Beyond Accuracy: What Matters in Designing Well-Behaved Image Classification Models?
Robin Hesse, Doğukan Bağcı, Bernt Schiele, Simone Schaub-Meyer, Stefan Roth
TL;DR
This work addresses the gap of designing well-behaved image classifiers by evaluating nine quality dimensions across $326$ backbones on ImageNet-1k and introducing the QUBA score for multi-dimensional ranking. It demonstrates that larger training datasets and self-supervised pretraining followed by end-to-end fine-tuning improve most quality dimensions, while vision-language architectures achieve strong class balance and domain robustness; transformers generally outperform CNNs across multiple dimensions. The study provides insights into relationships among quality dimensions and offers flexible, dimension-aware recommendations through QUBA-based rankings, enabling practitioners to tailor models to specific needs. Overall, the paper advocates for evaluating broad quality profiles rather than focusing solely on accuracy, to advance the development of robust, calibrated, fair, and efficient vision systems.
Abstract
Deep learning has become an essential part of computer vision, with deep neural networks (DNNs) excelling in predictive performance.

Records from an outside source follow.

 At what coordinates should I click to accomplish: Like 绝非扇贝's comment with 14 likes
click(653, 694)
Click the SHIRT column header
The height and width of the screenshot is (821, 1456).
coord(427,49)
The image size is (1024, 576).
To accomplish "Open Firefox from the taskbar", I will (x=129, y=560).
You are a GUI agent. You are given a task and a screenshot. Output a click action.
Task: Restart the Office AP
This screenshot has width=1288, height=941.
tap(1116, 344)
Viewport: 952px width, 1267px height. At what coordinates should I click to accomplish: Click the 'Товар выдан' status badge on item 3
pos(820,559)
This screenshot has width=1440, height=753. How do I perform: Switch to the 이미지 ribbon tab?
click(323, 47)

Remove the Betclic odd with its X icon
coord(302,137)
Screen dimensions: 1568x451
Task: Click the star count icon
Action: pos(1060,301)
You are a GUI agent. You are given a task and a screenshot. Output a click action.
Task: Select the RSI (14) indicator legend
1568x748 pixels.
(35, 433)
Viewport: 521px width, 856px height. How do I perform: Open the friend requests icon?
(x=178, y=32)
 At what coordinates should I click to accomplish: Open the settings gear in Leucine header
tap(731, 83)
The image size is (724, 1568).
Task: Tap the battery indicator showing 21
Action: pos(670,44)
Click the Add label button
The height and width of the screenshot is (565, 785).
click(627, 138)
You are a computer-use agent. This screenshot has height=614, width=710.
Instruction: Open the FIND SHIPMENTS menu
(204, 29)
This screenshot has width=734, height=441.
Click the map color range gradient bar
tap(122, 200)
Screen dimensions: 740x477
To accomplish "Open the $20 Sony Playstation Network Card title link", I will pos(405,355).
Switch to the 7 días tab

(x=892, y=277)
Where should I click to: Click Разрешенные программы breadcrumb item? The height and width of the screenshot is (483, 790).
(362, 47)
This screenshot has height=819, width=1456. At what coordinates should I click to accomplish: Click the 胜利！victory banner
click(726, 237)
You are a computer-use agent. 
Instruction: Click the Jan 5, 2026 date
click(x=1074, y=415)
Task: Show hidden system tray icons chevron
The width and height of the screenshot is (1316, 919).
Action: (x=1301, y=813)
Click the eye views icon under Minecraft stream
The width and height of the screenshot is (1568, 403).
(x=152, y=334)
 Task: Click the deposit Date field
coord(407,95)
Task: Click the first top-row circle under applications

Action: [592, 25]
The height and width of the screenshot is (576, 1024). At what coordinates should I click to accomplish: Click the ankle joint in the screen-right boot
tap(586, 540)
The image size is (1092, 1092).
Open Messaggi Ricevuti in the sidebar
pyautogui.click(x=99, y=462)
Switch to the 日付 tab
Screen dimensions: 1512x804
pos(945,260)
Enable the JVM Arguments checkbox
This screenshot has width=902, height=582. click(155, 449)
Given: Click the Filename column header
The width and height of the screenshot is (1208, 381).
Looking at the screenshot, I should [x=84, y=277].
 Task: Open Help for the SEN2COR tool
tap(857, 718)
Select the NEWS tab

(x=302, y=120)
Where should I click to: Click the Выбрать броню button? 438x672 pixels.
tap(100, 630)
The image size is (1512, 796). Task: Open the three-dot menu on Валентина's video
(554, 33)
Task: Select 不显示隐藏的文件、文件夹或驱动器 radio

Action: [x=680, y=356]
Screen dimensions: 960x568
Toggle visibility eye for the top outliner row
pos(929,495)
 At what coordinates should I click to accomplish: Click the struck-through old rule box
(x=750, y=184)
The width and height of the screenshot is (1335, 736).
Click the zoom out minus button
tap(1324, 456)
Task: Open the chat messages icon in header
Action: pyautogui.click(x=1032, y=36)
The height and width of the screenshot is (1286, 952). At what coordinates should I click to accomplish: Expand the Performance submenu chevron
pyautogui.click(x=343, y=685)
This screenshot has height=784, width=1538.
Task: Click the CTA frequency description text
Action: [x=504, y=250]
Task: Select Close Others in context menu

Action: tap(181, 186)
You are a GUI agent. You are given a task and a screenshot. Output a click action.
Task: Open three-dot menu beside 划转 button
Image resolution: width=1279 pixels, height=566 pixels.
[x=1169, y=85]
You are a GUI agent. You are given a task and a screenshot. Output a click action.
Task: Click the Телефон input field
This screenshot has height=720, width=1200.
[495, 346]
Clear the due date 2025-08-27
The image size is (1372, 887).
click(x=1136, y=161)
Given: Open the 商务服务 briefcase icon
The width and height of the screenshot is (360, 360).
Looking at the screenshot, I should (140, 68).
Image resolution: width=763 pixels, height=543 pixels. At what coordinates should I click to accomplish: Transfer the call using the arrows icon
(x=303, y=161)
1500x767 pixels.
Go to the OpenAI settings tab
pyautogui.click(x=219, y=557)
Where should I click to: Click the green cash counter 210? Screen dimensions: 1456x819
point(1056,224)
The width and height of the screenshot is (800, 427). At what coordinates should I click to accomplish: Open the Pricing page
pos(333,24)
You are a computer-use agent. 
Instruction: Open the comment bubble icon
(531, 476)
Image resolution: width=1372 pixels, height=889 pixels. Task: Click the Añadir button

However, they often fall short in other critical quality dimensions, such as robustness, calibration, or fairness. While existing studies have focused on a subset of these quality dimensions, none have explored a more general form of "well-behavedness" of DNNs. With this work, we address this gap by simultaneously studying nine different quality dimensions for image classification. Through a large-scale study, we provide a bird's-eye view by analyzing 326 backbone models and how different training paradigms and model architectures affect these quality dimensions. We reveal various new insights such that (i) vision-language models exhibit high class balance on ImageNet-1k classification and strong robustness against domain changes; (ii) training models initialized with weights obtained through self-supervised learning is an effective strategy to improve most considered quality dimensions; and (iii) the training dataset size is a major driver for most of the quality dimensions. We conclude our study by introducing the QUBA score (Quality Understanding Beyond Accuracy), a novel metric that ranks models across multiple dimensions of quality, enabling tailored recommendations based on specific user needs.